The Cimarron Hotel is a historic hotel located in Cimarron, a small town located in southwest Kansas, United States.

The hotel is a three-story Second Empire-style building, about 43x79 ft in plan, with five bays across the front and eight bays deep.

==History==
The hotel was built by Nicholas B. Klaine in 1886, at an investment of $15,000. With the completion of the first floor of the three-story brick structure, he launched the New West Echo, a Republican newspaper. The newspaper occupied the north half of the first floor of the hotel. The hotel opened as the New West Hotel and operated as one of seven serving pioneers who needed to come to town for supplies or for cowboys and ruffians who literally wanted to "get the heck out of Dodge."

Despite several severe economic depressions and droughts in the late 19th century, Klaine continued to operate the Cimarron Hotel under several managers, until 1902. In that year, the New West Echo ceased publication and Klaine sold the hotel to the Luther family. The name was changed to "The Luther Inn." The Luther family owned the hotel until 1947 when they sold the hotel to Else Bartlow, who had been the secretary at the hotel. She changed the name to the "Cimarron Hotel." In 1977, the hotel was purchased by Kathleen Holt.
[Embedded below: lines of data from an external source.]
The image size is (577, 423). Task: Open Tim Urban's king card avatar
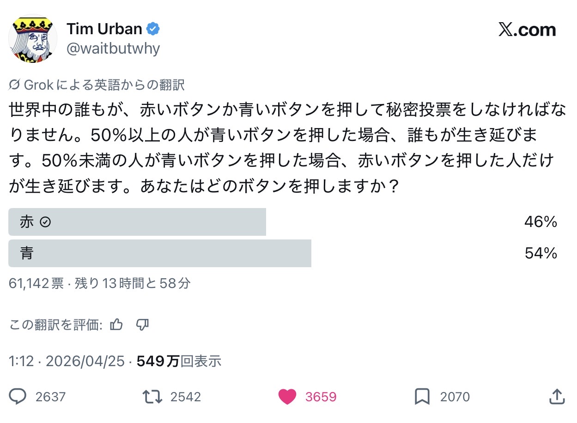(33, 39)
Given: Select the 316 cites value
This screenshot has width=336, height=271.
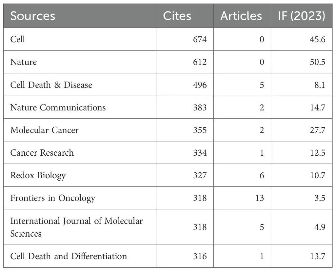Looking at the screenshot, I should click(x=200, y=256).
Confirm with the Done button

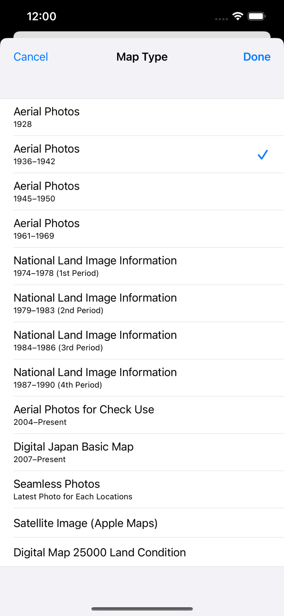(x=257, y=57)
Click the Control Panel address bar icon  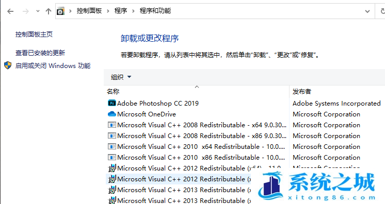pos(61,11)
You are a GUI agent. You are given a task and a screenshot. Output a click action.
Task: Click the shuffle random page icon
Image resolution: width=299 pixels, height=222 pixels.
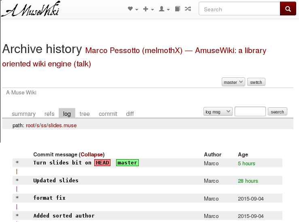[x=188, y=9]
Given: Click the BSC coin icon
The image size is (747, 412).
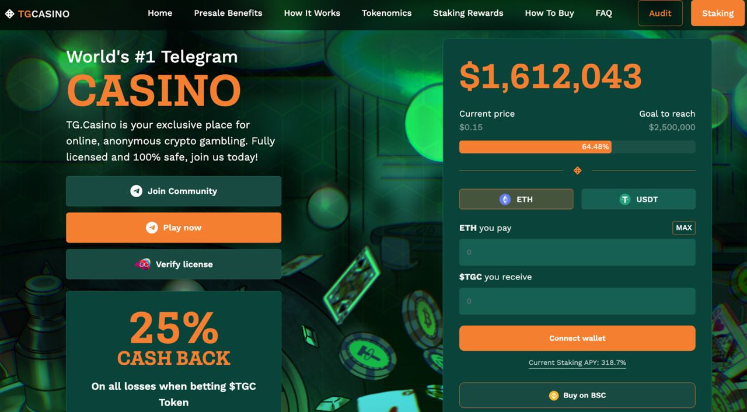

In the 1980s, the hotel underwent substantial renovations and became a restaurant, bed and breakfast lodging, and private home to the owner and her family. The building was added to the National Register of Historic Places in 1983. As of August 2007, a portion of the building was occupied by a quilt shop that also conducted quilting classes and seminars. The third floor of the building still comprised overnight quarters for guests.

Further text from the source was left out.